Learning Markov models via low-rank optimization
This addresses the problem of efficient system modeling from limited data for optimization and decision-making, with incremental improvements in estimation methods.
The paper tackles learning a Markov model from a single trajectory when the transition model has low rank, showing that accurate estimation is possible with a trajectory length proportional to the total number of states. It proposes convex and nonconvex maximum likelihood estimators, deriving statistical rates and establishing a minimax lower bound, with empirical results showing the nonconvex estimator's superiority.

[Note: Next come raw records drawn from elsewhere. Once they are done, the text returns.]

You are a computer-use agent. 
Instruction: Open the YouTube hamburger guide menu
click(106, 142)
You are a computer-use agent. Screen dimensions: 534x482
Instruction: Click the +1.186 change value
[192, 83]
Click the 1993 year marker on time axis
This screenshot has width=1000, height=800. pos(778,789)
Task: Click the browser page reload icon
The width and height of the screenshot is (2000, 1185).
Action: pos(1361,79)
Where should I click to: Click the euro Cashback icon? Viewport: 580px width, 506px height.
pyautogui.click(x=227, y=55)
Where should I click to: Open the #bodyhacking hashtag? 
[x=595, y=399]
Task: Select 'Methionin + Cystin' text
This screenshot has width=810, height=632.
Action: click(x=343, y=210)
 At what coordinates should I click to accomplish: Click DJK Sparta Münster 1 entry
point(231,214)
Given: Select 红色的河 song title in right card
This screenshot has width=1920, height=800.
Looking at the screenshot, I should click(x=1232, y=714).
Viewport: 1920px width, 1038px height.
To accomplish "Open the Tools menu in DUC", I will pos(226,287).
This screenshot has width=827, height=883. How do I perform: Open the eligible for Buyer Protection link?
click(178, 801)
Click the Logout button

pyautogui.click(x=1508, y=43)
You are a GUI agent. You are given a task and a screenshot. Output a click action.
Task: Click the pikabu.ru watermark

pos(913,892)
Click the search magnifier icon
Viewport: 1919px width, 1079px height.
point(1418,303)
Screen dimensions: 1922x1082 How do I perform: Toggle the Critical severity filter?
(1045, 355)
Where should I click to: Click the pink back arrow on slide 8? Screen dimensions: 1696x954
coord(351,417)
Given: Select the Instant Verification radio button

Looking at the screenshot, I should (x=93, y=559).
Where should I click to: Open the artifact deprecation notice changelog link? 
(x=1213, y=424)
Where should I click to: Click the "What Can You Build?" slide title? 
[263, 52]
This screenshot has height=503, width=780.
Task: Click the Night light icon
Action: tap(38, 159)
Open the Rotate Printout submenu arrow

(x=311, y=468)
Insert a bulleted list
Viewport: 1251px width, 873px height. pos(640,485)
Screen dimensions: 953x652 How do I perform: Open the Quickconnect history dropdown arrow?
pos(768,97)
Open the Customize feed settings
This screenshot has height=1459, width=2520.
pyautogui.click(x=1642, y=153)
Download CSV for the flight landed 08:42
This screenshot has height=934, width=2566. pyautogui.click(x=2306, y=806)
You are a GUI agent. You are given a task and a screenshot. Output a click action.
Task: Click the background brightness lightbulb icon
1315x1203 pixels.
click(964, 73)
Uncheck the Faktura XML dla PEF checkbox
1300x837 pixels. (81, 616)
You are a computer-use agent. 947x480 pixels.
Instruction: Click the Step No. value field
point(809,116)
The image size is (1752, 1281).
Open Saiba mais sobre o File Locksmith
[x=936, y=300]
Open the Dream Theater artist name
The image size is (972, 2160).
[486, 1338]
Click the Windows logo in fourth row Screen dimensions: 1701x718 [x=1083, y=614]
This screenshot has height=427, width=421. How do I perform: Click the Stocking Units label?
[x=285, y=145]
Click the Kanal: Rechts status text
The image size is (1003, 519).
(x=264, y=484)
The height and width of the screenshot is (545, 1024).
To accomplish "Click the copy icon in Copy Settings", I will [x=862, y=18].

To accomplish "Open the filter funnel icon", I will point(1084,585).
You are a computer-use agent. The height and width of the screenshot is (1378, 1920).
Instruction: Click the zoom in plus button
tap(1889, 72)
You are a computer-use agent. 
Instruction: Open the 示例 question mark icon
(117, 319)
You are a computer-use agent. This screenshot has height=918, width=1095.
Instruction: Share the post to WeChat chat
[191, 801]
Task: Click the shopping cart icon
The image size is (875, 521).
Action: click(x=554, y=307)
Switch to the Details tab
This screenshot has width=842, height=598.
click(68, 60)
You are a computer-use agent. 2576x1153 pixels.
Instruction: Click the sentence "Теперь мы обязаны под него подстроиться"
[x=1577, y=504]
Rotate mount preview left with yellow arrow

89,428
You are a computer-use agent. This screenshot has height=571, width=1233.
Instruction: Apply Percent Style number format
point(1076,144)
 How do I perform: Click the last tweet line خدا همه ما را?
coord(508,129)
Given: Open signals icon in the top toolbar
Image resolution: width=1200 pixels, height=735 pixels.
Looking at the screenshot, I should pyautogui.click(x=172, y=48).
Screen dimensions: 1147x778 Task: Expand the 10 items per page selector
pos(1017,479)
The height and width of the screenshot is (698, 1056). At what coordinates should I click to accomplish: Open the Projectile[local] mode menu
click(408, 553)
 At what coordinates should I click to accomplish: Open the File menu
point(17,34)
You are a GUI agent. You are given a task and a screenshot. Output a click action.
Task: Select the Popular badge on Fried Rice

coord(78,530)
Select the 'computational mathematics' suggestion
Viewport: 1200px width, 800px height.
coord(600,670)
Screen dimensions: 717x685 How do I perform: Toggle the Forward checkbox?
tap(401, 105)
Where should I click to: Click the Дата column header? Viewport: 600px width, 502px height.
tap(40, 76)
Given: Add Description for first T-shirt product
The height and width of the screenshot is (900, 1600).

Modeling unknown systems from data is a precursor of system optimization and sequential decision making. In this paper, we focus on learning a Markov model from a single trajectory of states. Suppose that the transition model has a small rank despite of having a large state space, meaning that the system admits a low-dimensional latent structure. We show that one can estimate the full transition model accurately using a trajectory of length that is proportional to the total number of states. We propose two maximum likelihood estimation methods: a convex approach with nuclear-norm regularization and a nonconvex approach with rank constraint. We explicitly derive the statistical rates of both estimators in terms of the Kullback-Leiber divergence and the $\ell_2$ error and also establish a minimax lower bound to assess the tightness of these rates. For computing the nonconvex estimator, we develop a novel DC (difference of convex function) programming algorithm that starts with the convex M-estimator and then successively refines the solution till convergence. Empirical experiments demonstrate consistent superiority of the nonconvex estimator over the convex one.